* [List of tasks]:
1: Reproduce without alteration the passage of the 2011 budget proposal summary, everything from "Use of GRATs" down to "estate planning device.".
2: Using the 2011 budget proposal summary, determine whether each statement agrees with it, answering yes or no and quoting the deciding words: (a) grantor retained annuity trusts would have to run for at least 10 years; (b) the estate tax exemption would be frozen at $5,000,000; (c) the tax credit for new hires would be open to businesses of every size.
3: According to the 2011 budget proposal summary, at roughly what level of taxable income would the 39.6 percent bracket begin in 2011?

* [Selected passage]:
══════════════════════════════
White House Budget Proposal for 2011
The Obama administration recently released its General Explanations of the Administration’s Revenue Proposals (known as the “Green Book”), which details the Administration’s budget proposals for fiscal year 2011. Many of the proposals also appear in recent legislation or are recycled from the Administration’s FY 2010 budget proposal. If enacted, the Green Book proposals will affect the federal income tax considerations of individuals and businesses in both the domestic and international contexts. The following is a summary of some of the key Green Book provisions.
Increased Taxes for High-Income Individuals. The top two income tax rates, currently 33 percent and 35 percent, would go up to 36 percent and 39.6 percent respectively in 2011. The top bracket, 39.6 percent, would begin at taxable income of about $375,000 in 2011 and would be indexed for inflation after that. Individuals in the 36 percent and 39.6 percent brackets would be taxed at 20 percent on long-term capital gains and qualifying dividends. All other individuals’ long term capital gains and qualifying dividends would be taxed at the current rate (generally 15 percent). In addition, for individuals in the top two brackets, itemized deductions (including charitable contributions) would offset income only at a rate of 28 percent. This would further increase high-income individuals’ income tax.
Estate Tax at 2009 Level. The estate tax would be frozen at 2009 levels: an exemption of $3,500,000 and a 45 percent top rate. This actually represents a tax break for decedents’ estates; under current law the 2011 exemption would be much lower, and the 2011 top tax rate would be much higher.
Use of GRATs Restricted. Grantor retained annuity trusts (GRATs) would be required to have a minimum term of 10 years. This would reduce the effectiveness of this popular estate planning device.
Repeated Willful Failure to File a Felony. A taxpayer who willfully fails to file a tax return could be charged with a felony. This crime is currently a misdemeanor.
State and Local Sales Tax Deduction Extended. The current deduction for state and local sales tax would be extended through 2011.
Carried Interests Taxed as Ordinary Income. A partner who provided services (not capital) to a partnership would be taxed at ordinary income rates on partnership income that otherwise would be taxed at long-term capital gains rates. Income flowing through to a “service partner” from the partnership, moreover, would be subject to self-employment taxes.
Bonus Depreciation Etc. Businesses could claim a first-year bonus depreciation deduction equal to 50 percent of the cost of qualifying property placed in service in 2010. Cell phones would no longer be subject to depreciation limitations or strict standards for substantiation of business use. Current generous limits on the cost of depreciable property that can be deducted (rather than capitalized and depreciated) would be extended through 2010. Non-corporate taxpayers would not be taxed on gain from the sale of “qualified small business stock” in certain situations.
Credit for New Hires. A tax credit of up to $5,000 would be available to small businesses that add new workers in 2010.
Big Banks Pay for TARP. Certain large financial institutions would be subject to a new tax intended to pay for the government bailout (the Trouble Asset Relief Program).
══════════════════════════════
* [Collected data]:
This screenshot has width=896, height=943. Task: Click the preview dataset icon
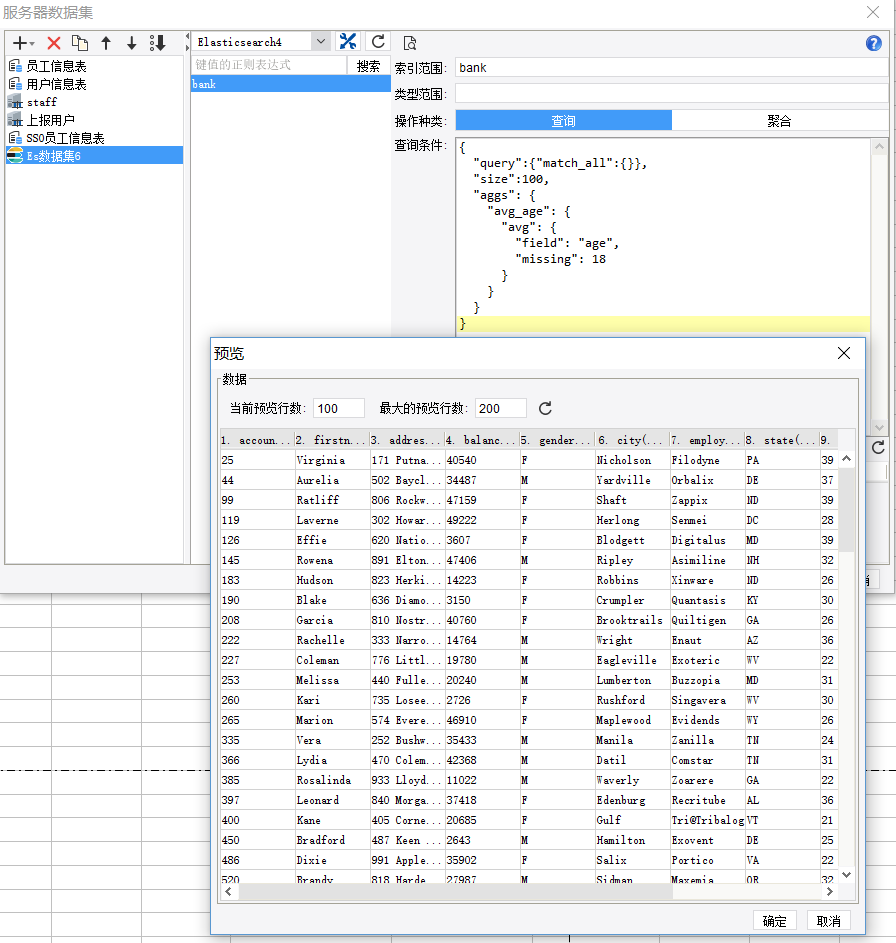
══════════════════════════════
* [Answer set]:
1:
Use of GRATs Restricted. Grantor retained annuity trusts (GRATs) would be required to have a minimum term of 10 years. This would reduce the effectiveness of this popular estate planning device.

2:
(a) Yes: "Grantor retained annuity trusts (GRATs) would be required to have a minimum term of 10 years."
(b) No: "an exemption of $3,500,000 and a 45 percent top rate."
(c) No: "A tax credit of up to $5,000 would be available to small businesses that add new workers in 2010."

3: About $375,000.